# illumination wire or dimmer wire?



## mr.gone (Nov 22, 2009)

Simple install question: My vehicle (Honda) has a factory radio that dims with the rest of the instrument panel. My replacement HU (Clarion) has an illumination wire, no dimmer wire. My harness (Metra for Honda/Acura) has both illumination and dimmer wires. 

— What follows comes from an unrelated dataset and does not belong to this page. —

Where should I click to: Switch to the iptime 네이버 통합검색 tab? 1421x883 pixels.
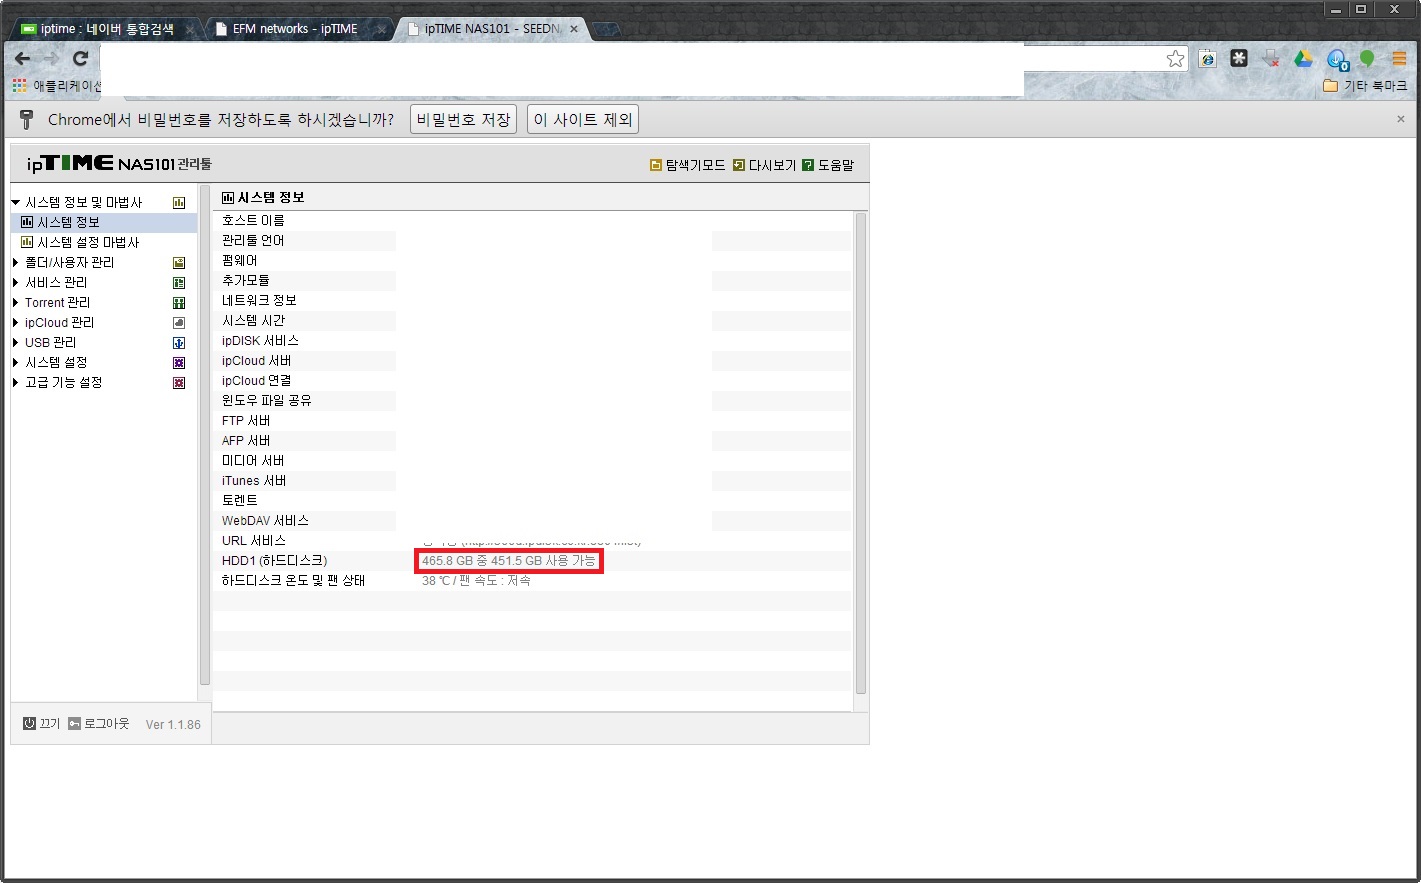click(x=107, y=29)
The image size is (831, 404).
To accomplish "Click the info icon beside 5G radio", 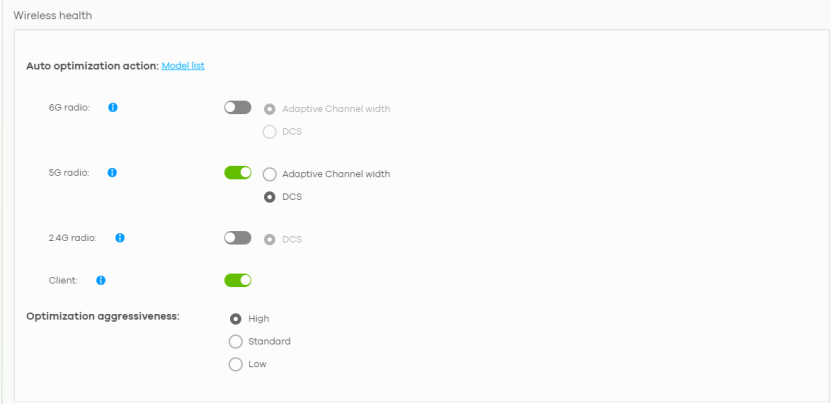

Which of the two harness wires do I connect to the Clarion illumination wire?


----------



## electroman187 (Oct 21, 2009)

I'm gonna guess the dimmer wire. I just installed a HU in my civic and i used the illumination wire and it doesn't dim when I put the lights on. I gotta change it...


----------



## thehatedguy (May 4, 2007)

Just connect color for color with your radio and aftermarket harness.


----------



## ryan s (Dec 19, 2006)

Should be the orange/white. Then again, I have a Pioneer unit and it only has one option...


----------



## mr.gone (Nov 22, 2009)

Another way of asking the question: would it hurt the Clarion to be connected to the dimmer wire if it doesn't dim?


----------



## ryan s (Dec 19, 2006)

Looked at a spare Acura/Honda harness...orange is illumination so I had em backwards...

Went out and looked in the car. My Pioneer's harness has an orange/white only (marked ILL :laugh: ) and that's hooked into the orange/white of the Metra harness.

So...go orange/white...dimmer. If it doesn't work, then that's life :laugh:


----------



## mr.gone (Nov 22, 2009)

Thanks, all. I did look at the Clarion wire and see that it's indeed orange-white, so the problem is that the Clarion manual used the word "illumination" when it should have read "dimmer." Appreciate the help.


----------